FIG. 4 illustrates overall logic for a first application of present principles. Commencing at state 400, player motion data is received from e.g., the camera 216. The motion data is converted to a text description of the motion at state 402.
Moving to state 404, the text from state 402 is sent via wired or wireless communications paths to a second player such as via a game console or cloud server for presentation of the text on a display associated with the second player. The second player attempts to mimic the motion and is imaged while doing so at state 406. An indication is output at state 408 as to how well the second player mimicked the first player's motion represented in the text prompt from state 402. The indication at state 408 may be generated based on a cosine similarity comparison between the text and the image of the second player making the motion using vectors in encoding space.
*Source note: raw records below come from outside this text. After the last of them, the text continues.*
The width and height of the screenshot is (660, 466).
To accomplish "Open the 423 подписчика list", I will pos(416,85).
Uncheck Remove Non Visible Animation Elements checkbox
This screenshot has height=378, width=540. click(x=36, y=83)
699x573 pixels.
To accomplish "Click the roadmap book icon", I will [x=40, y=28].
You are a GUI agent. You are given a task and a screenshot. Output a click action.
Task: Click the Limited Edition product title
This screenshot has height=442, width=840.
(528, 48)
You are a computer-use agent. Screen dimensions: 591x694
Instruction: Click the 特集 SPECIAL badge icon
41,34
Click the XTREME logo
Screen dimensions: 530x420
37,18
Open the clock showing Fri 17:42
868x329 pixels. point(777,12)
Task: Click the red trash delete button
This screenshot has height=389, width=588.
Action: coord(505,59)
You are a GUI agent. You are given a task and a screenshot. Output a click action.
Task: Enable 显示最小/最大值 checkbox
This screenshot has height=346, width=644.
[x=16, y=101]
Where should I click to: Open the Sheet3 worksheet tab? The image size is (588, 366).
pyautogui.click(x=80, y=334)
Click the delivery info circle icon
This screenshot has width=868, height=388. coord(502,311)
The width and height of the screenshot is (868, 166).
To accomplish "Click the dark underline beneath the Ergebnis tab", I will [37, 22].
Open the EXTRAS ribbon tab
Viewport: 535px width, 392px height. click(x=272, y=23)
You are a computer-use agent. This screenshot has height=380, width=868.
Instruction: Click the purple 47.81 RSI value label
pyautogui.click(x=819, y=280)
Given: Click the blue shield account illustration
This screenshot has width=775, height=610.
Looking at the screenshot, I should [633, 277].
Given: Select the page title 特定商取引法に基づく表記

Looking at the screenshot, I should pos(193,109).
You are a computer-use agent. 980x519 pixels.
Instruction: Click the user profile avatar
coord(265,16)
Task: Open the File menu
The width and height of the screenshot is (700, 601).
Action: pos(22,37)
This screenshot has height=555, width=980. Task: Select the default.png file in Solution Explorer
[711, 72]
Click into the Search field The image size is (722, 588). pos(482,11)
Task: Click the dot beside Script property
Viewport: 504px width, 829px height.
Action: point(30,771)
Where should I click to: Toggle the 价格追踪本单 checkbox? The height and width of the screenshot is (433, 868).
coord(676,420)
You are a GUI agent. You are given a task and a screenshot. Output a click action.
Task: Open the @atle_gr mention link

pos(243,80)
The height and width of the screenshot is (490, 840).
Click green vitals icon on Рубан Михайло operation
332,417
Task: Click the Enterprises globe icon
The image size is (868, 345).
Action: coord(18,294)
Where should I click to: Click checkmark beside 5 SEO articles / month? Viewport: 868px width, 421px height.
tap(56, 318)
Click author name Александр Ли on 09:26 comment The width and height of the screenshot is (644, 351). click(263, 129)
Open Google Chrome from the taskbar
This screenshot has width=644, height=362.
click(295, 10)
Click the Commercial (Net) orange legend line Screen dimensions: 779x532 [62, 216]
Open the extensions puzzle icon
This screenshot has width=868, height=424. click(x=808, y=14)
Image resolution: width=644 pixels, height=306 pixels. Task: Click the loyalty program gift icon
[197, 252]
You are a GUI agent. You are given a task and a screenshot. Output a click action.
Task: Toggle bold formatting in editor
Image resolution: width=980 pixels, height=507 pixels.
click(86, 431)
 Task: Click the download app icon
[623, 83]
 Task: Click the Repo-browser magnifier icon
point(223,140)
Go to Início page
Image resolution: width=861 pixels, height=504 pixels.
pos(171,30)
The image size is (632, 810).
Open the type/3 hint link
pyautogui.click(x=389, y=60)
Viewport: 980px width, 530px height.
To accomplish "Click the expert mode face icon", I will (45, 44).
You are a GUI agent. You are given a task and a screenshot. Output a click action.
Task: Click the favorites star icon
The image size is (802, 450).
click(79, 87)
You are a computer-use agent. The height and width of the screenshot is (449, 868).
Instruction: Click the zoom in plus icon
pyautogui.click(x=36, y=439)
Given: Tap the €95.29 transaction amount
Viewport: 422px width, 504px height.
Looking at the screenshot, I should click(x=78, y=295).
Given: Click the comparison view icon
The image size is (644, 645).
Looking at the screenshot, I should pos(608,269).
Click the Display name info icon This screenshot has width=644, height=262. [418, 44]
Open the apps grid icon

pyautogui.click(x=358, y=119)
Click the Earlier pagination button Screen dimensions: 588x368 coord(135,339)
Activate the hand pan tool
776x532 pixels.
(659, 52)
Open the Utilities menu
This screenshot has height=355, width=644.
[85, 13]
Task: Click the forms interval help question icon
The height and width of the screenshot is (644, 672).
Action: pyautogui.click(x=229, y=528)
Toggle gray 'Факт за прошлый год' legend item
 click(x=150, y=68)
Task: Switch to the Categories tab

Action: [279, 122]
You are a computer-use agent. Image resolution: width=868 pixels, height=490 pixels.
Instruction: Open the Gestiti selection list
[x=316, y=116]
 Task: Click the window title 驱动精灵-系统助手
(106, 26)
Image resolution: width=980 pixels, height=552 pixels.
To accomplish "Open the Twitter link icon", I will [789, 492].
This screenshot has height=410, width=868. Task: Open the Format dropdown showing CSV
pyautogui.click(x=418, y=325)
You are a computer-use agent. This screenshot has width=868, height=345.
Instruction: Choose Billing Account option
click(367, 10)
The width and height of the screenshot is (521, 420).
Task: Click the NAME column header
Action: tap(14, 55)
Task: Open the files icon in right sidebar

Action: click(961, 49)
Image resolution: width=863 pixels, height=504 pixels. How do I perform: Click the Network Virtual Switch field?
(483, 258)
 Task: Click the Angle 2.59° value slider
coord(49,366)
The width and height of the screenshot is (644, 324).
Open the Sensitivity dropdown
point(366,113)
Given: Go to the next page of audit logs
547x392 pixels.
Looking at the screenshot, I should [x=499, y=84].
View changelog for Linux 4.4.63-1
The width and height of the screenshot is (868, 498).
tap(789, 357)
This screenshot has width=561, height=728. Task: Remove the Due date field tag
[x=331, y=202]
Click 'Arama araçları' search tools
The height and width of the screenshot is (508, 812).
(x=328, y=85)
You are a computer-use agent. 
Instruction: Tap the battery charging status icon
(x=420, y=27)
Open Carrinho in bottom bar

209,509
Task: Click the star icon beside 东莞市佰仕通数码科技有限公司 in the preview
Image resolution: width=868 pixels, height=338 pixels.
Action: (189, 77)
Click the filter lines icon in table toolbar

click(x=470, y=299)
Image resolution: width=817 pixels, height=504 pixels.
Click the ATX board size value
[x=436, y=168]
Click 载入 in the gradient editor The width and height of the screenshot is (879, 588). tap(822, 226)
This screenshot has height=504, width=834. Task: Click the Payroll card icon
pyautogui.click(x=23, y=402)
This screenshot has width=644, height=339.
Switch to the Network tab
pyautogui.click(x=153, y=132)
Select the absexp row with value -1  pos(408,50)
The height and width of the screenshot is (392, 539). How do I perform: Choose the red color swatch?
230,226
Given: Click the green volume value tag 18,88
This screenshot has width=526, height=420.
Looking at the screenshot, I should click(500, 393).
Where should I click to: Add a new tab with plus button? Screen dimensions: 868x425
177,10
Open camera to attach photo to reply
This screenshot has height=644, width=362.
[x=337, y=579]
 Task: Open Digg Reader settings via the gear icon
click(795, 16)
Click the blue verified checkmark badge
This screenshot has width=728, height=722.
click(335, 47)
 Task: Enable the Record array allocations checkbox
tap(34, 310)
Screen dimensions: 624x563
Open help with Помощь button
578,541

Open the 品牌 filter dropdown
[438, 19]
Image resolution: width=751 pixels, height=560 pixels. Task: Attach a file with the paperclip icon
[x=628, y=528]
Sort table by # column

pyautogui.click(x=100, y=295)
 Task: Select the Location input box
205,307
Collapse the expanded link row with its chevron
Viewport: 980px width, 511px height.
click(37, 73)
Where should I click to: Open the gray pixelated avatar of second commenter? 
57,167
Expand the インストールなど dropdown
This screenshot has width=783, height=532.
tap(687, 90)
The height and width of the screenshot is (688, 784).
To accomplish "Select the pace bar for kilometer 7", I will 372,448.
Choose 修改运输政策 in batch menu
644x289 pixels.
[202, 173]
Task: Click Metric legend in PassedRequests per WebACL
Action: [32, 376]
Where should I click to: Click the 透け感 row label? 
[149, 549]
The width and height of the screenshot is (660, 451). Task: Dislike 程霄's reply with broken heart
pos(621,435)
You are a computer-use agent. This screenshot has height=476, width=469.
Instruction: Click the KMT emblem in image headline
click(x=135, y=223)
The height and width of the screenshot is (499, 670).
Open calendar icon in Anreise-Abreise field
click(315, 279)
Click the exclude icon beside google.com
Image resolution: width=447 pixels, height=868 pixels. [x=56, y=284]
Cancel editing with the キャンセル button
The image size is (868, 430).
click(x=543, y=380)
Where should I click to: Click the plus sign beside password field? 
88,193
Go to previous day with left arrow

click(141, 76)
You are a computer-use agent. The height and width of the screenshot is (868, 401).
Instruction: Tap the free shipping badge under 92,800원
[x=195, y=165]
To tarin a ML model to generate text at state 402 and judge cosine similarity at state 408, it may be trained according to FIG. 5. Commencing at state 500 in FIG. 5, a training set of data is input to a ML model to train the model at state 502 to generate text from player motion signals. The input training can include sample player motion data with ground truth text descriptions of the motion signals.
FIG. 6 illustrates a first output of the model in which the display 210A of the second player presents an encouraging prompt 600 that the player did well in complying with the text description of motion the player attempted to make. An image 602 of the player may be presented doing the motion. In contrast, FIG. 7 illustrates a second output of the model in which the display 210A of the second player presents a discouraging prompt 700 that the player did not do well in complying with the text description of motion the player attempted to make. An image 702 of a sad face may be presented. The display 210A may be a Tv display or tablet display or cell phone display.
FIG. 8 illustrates additional logic. Note that the logic of FIG. 8 may be enabled by the player by, for example, pressing a predetermined button on the controller 202 shown in FIG. 2 to indicate that the player wishes to have his motion mapped to his PC 218.
Player motion data is received at state 800 consistent with disclosure above, typically in the form of a video of the player jumping, waving his hands, etc. Moving to state 802, if desired keyframes are identified in the video using, e.g., machine vision. For example, frames in which arm and hand is waving or legs moving may be defined to be keyframes.
If desired, the logic may move to state 804 to determine whether the current game state is appropriate for mapping player motion onto the PC 218 shown in FIG. 2. For example, if the PC is sleeping and the player jumps, making the PC jump when asleep is not appropriate. On the other hand, if a rock is falling in the game and the PC is standing still, mapping a jump by the player onto the PC to avoid the rock is appropriate. The determination of appropriateness may be made by a ML model trained as set forth below according to FIG. 10.
If the game state permits, the logic moves to state 806 to map the player motion onto the PC. An example is illustrated in FIG. 9, in which a player 200 leaps with arms outstretched and in response the PC 218 leaps with arms outstretched.
FIG. 10 illustrates that a training set of data can be input to a ML model at state 1000 to train the model at state 1002 to learn whether a particular player movement is appropriate for a given game context. The training set can include sample game contexts paired with ground truth samples of motions that are inappropriate for the context and appropriate for the context.
While the particular embodiments are herein shown and described in detail, it is to be understood that the subject matter which is encompassed by the present invention is limited only by the claims.